In a statement headlined "Egypt denounces Turkish nonsense," the ministry said that the Turkish Foreign Ministry had not "considered the feelings of the martyrs' families and their right to justice."
An Egyptian court on Monday sentenced 183 people to death after finding them guilty of involvement in an attack on a police station and killing 11 policemen in the Giza province's town of Kerdasa two years ago.
The defendants – many of whom are supporters of ousted elected President Mohamed Morsi – were convicted of involvement in the attack that followed Morsi's ouster by the military.
The mass death sentences were harshly condemned by the Turkish Foreign Ministry, which said the ruling was "far from a fair trial" and would not provide Egypt with long-term peace or stability.
The Egyptian Foreign Ministry said the statements came from a government "that is accused by the international community of systematically and blatantly violating human rights, attacking peaceful protesters, raiding newspapers, detaining journalists without trial, and banning social media sites."

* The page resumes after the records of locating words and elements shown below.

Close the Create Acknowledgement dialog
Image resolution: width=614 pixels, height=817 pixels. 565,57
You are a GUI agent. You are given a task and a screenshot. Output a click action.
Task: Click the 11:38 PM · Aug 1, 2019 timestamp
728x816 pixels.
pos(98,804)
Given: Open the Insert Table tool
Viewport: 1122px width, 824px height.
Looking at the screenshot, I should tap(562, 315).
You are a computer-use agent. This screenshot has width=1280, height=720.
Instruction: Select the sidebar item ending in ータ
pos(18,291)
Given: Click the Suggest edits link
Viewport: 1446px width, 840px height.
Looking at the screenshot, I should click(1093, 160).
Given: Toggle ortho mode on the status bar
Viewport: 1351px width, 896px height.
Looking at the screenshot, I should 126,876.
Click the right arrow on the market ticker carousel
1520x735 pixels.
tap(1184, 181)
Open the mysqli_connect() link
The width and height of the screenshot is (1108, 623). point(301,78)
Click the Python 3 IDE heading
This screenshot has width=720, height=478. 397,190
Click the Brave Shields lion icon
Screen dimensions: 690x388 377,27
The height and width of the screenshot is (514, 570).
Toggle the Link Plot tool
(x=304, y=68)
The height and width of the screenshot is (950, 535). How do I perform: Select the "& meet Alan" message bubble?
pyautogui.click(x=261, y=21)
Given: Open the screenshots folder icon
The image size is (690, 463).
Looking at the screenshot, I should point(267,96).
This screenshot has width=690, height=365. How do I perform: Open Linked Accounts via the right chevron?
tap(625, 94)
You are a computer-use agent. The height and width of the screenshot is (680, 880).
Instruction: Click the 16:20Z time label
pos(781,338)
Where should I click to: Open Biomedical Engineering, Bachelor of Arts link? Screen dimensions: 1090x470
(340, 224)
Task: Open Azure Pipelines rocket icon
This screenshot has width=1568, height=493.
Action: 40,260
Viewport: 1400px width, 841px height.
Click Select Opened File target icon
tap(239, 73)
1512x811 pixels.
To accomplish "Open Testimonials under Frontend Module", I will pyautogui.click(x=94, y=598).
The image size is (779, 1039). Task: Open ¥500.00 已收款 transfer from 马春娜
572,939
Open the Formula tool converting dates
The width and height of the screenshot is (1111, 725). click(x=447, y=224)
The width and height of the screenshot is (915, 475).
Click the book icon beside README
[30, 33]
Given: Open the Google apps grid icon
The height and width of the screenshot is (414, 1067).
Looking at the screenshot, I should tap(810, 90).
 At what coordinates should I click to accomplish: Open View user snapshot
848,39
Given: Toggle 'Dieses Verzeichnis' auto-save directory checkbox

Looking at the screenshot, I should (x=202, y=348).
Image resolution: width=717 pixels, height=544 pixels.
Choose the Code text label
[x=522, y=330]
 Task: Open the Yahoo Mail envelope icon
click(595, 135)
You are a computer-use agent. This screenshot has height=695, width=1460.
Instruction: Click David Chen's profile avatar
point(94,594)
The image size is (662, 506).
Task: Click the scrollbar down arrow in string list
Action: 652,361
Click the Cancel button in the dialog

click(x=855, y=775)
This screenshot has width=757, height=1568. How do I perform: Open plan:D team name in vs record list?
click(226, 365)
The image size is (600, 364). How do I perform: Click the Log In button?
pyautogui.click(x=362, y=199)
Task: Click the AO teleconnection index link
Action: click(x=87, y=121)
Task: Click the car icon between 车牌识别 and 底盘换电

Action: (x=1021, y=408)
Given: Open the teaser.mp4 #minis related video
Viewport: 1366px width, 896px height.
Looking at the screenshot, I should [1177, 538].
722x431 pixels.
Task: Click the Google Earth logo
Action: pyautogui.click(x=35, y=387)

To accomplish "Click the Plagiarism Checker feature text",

The Turkish Foreign Ministry, it went on, "should focus on [Turkey's] internal affairs to rectify these negativities instead of putting its nose in others' affairs, because the Turkish government – with its human rights record – is the last one that should make judgments or give lessons to others."
Egypt accused Turkey of "continuously supporting the terrorist [Muslim] Brotherhood group and hosting many of its members and channels that incite murder and terror."
Relations between Egypt and Turkey deteriorated severely after Morsi's ouster by the army in July of 2013, with both countries downgrading their respective diplomatic representation.
Turkish President Recep Tayyip Erdogan insists on calling Morsi's ouster a "military coup."
Egypt, meanwhile, accuses Ankara of interfering in its affairs and ignoring "the will of the Egyptian people."